Think of a British city that isn't London

Edinburgh, 'cos I went to Uni there. And not because Patrick told me…

I don’t think Scotland can leave Great Britain. How deep a channel would they have to dig before Scotland counted as a separate island?

And St. Davids, of course: Britain’s smallest city (by the British definition of city).

I hope I have this correct-British cities include Scottish cities.
English cities-well that list doesn’t.
So,

Glasgow.
Then Edinburgh because I have visited there.

Dover.

Brighton. I read a book to my grandson last year, and a lot of the action took place in Brighton.

Leeds.

Glasgow, because it’s where I grew up, more or less.

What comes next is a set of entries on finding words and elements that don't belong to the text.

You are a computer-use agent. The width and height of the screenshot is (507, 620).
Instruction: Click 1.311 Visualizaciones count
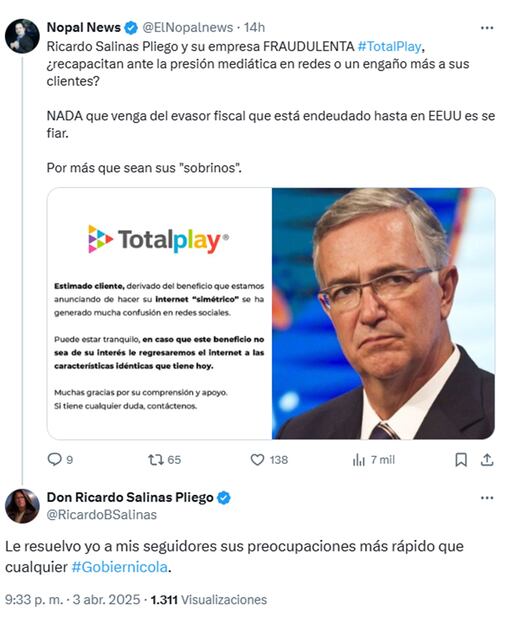point(208,600)
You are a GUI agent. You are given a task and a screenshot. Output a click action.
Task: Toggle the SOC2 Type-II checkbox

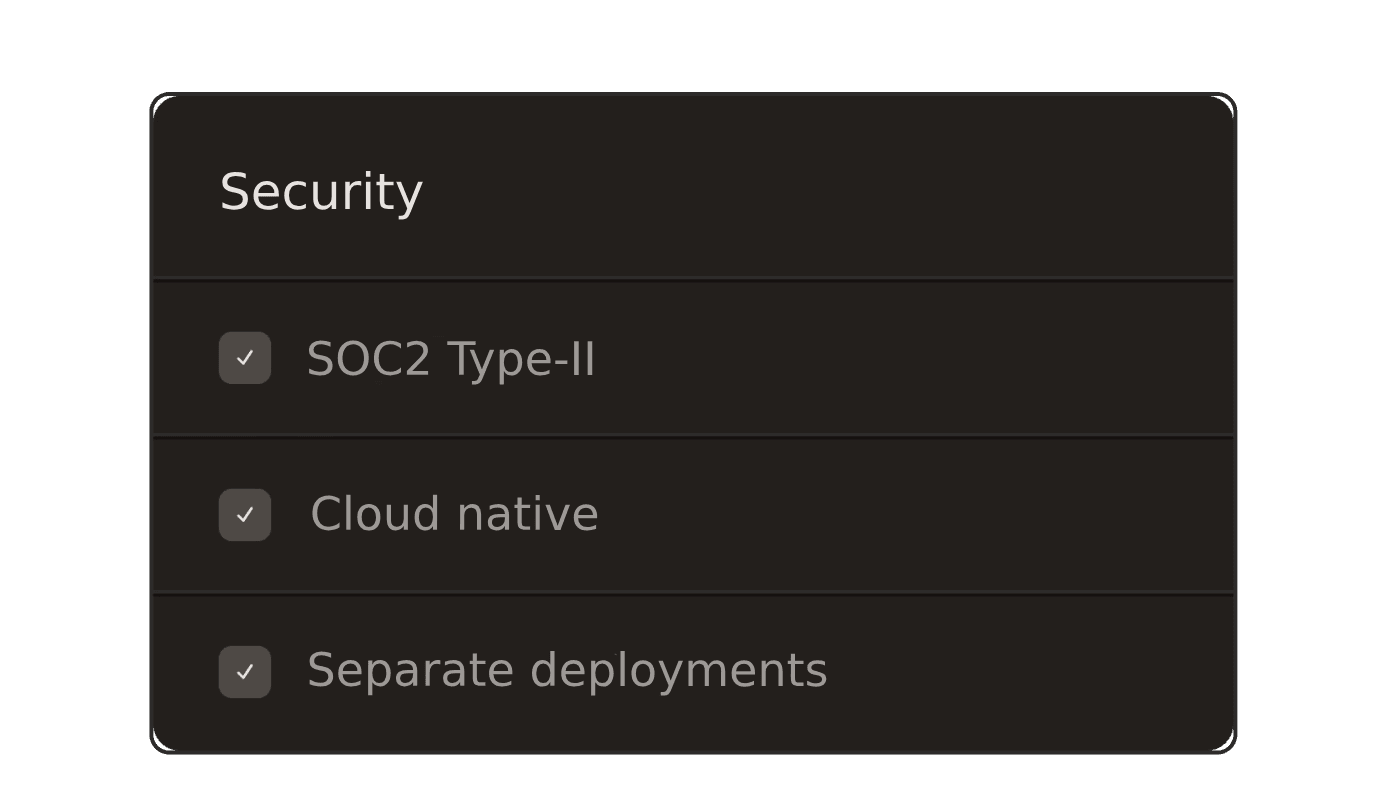click(245, 358)
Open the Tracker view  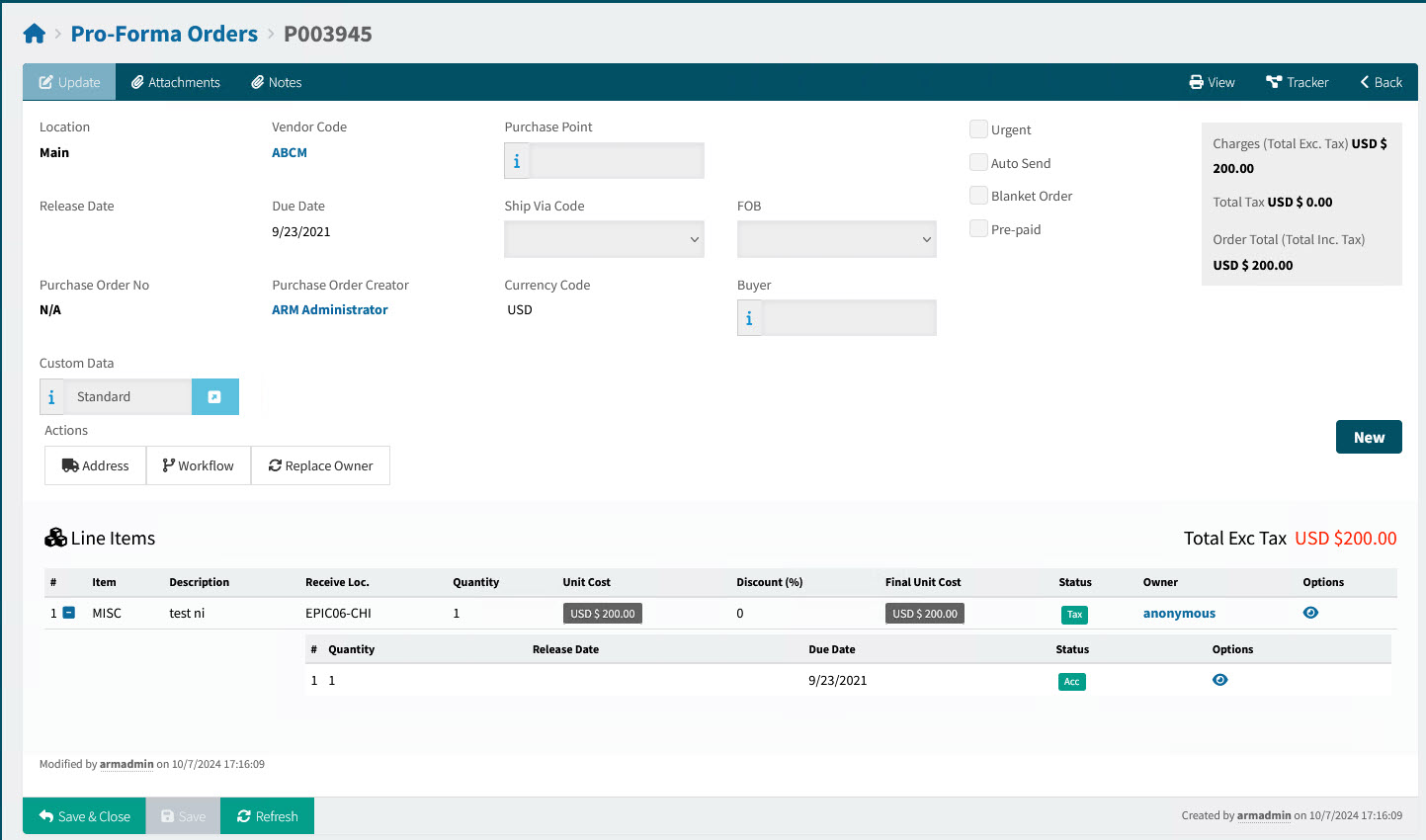point(1297,82)
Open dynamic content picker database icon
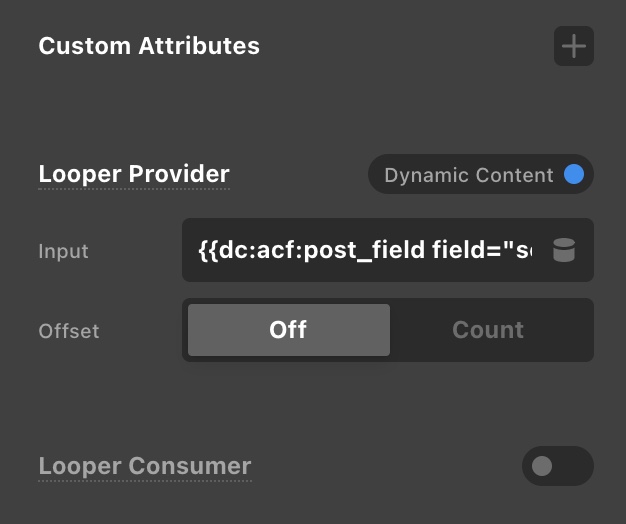626x524 pixels. 564,250
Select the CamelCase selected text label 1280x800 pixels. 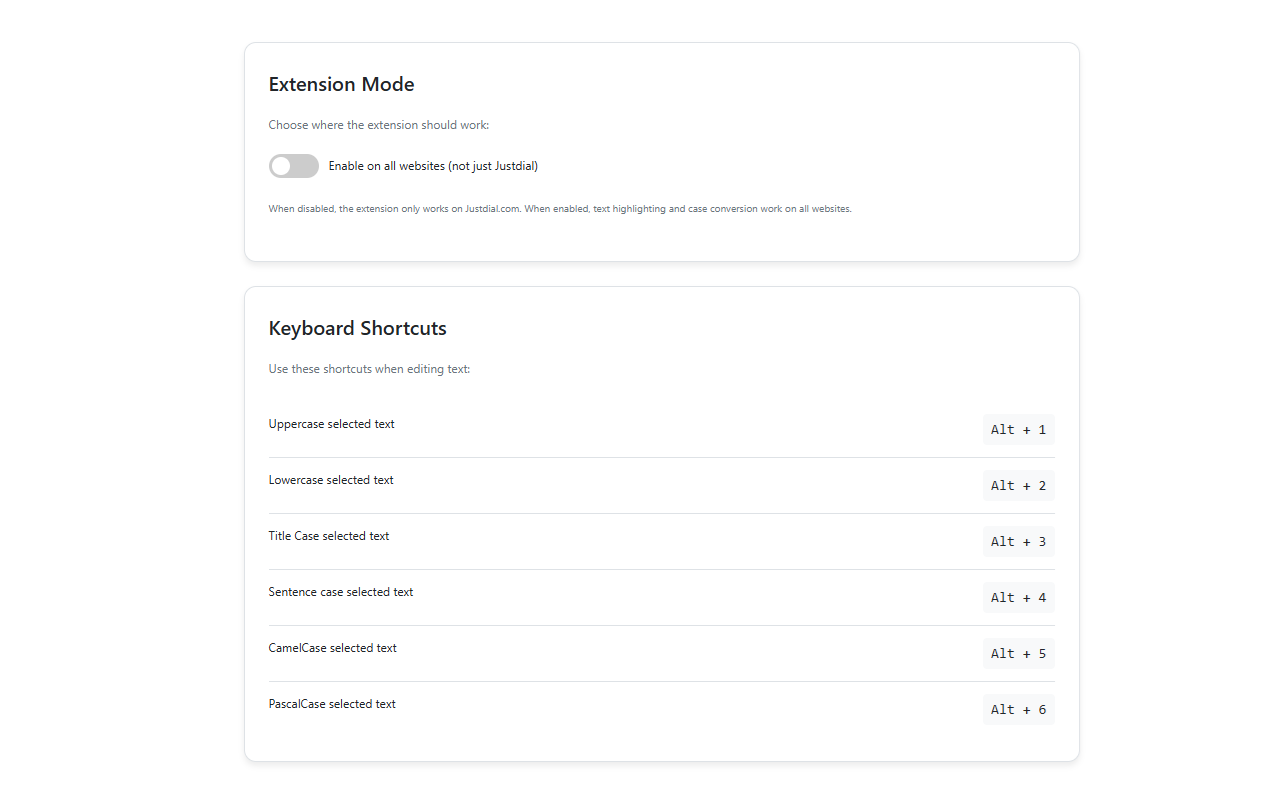pos(332,648)
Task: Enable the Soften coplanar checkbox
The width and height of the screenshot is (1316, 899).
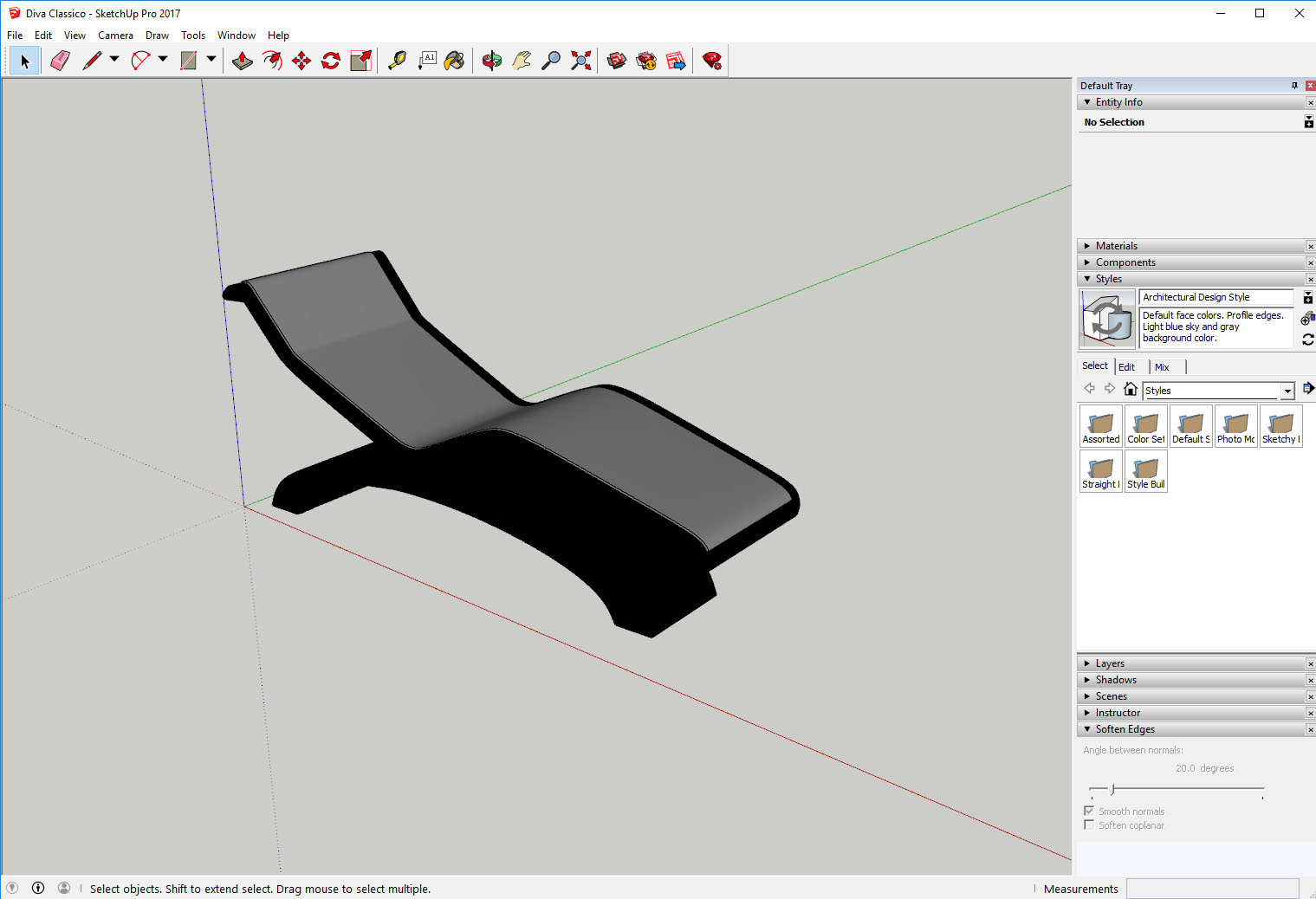Action: (1089, 825)
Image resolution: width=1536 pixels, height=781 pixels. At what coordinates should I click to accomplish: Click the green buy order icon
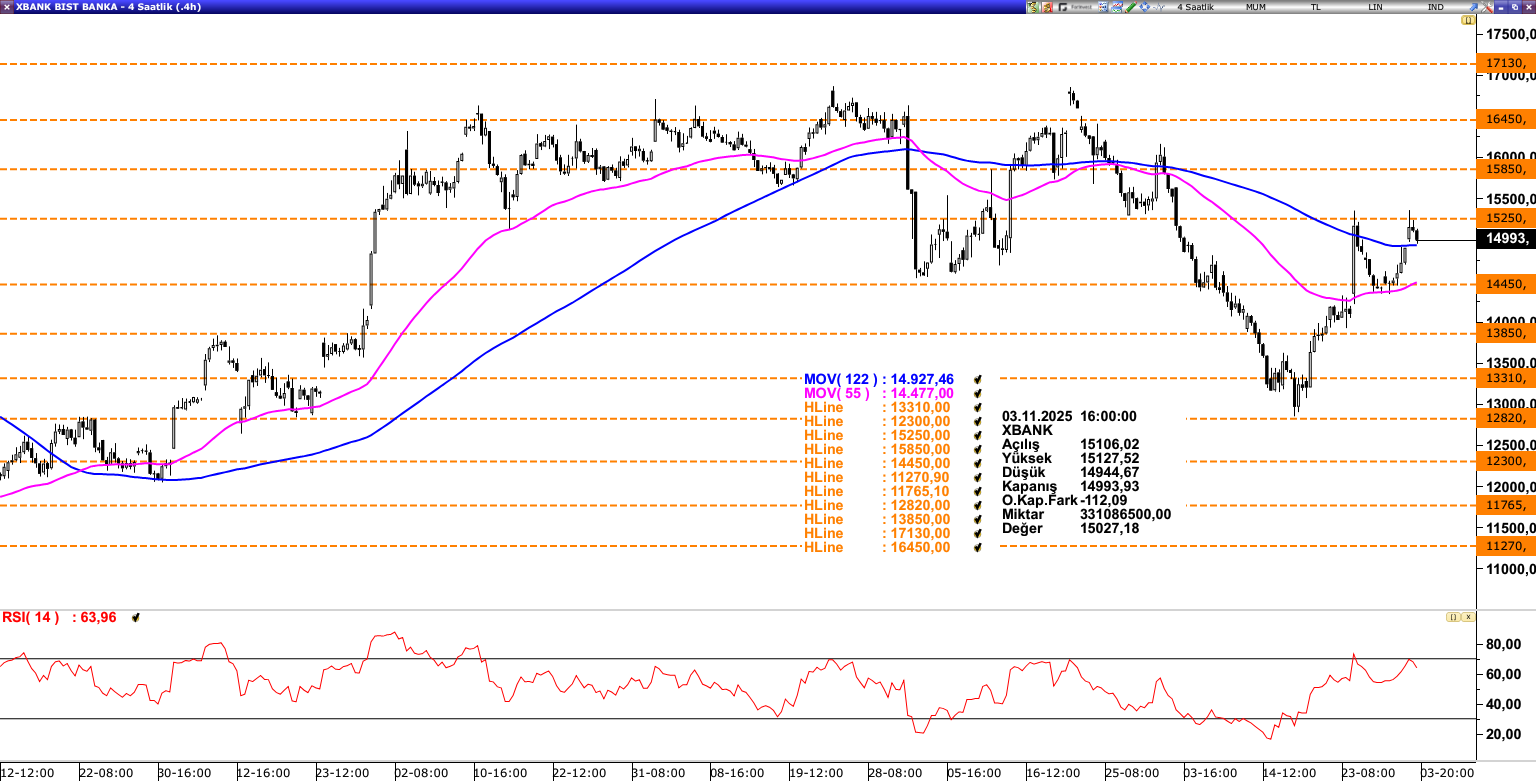click(x=1034, y=6)
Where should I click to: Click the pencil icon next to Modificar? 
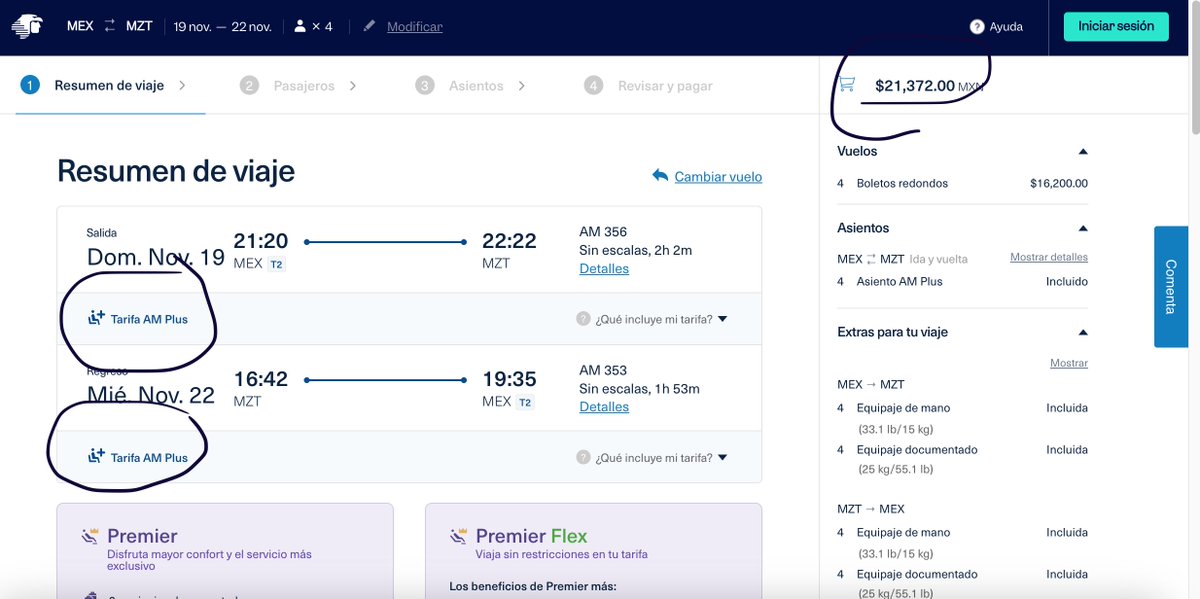click(x=369, y=25)

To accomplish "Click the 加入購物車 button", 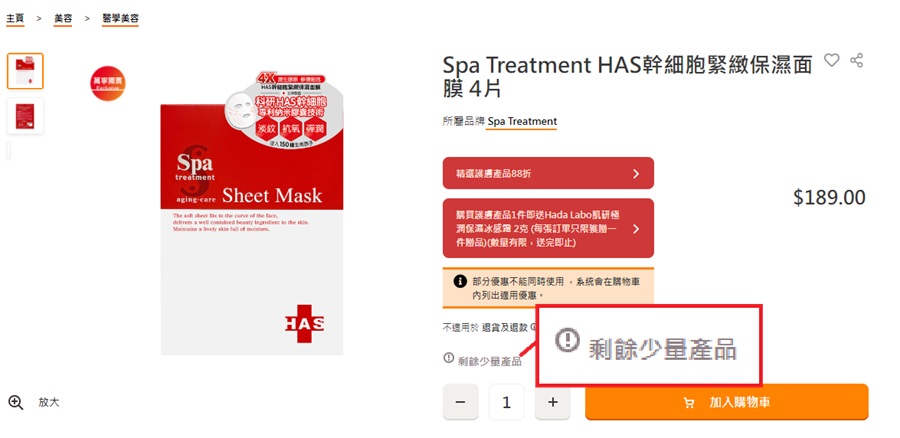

Excluding my home town, York comes to mind for some reason.

Manchester. I’ve seen so many TV shows and movies set there.

EDIT: Funny but I read “British” as “English.” Scotland, Wales and Northern Ireland didn’t even spring to mind.

Ottery St. Catchpole.

No, wait, that’s just a Harry Potter city. It should totally be real, though.

My actual answer is Birmingham.

Brit here – I lived in Peterborough (below), from ages 9 to 19, with interruptions. Frankly, never a bright jewel in Britain’s tourist crown.

There are the real villages of Ottery St. Mary and Venn Ottery, on the River Otter, in East Devon. I get the impression that O. St. C. in the Potter books, where the Weasleys live, is west of London, but not so far west as Devon.

That sounds like Haiti deciding it’s not a part of Hispaniola…

Oxford. Because Morse. :slight_smile:

Skelmersdale, north of Liverpool.

Cities, not obscure hamlets outside villages.

Torquay, because of Agatha Christie. Then Liverpool.

I believe you insulted the 38,000+ people residing there. I’ve been there and it is clearly a city.

Oxford first. Then Cambridge, because Oxford makes me think of elite universities. Then Glasgow because I took a train from Cambridge to Glasgow in 1993. Then Inverness and Tain, because Scotland makes me think of whisky and Tain is home of the Glenmorangie distillery. Then Cardiff, because Doctor Who is filmed there and I realized that the question asked “British,” and I had English and Scottish cites but nothing from Wales.

Aberdyfi in Wales because I’m thinking of Wales now and I remember that Aberdyfi is the real-life location that author Susan Cooper used as the basis for locations in the last two “Dark is Rising” books I read as a kid.

Then Salisbury, because Dark is Rising makes me think of quasi-mystical sites and Stonehenge is near Salisbury.

Then I stopped free-associating and posted.

Does it have a minster or cathedral? If not - not a city.

Croydon. Which does have a minster.

It is not a city, but it is also not a tiny hamlet - I assume the other poster was taking the piss.

Fun facts about Britain’s often obscure practices. We actually have pretty strict definitions about what constitutes are city, rather than a town. It either needs…

  1. A cathedral, or
  2. To be granted city status by the Queen. Since 2000, this has been done through a competition on special occasions (eg the millennium celebrations). Brighton & Hove (two towns sandwiched together) applied for and were granted city status at that time, Bath actually took the decision that they did not want to be designated as a city, so chose not to apply. I have no idea what the benefit is either way, beyond calling your town a ‘city’.

I’m from Birmingham, so thought ‘Birmingham’. It’s much bigger than Manchester, but its PR department has always done a terrible job.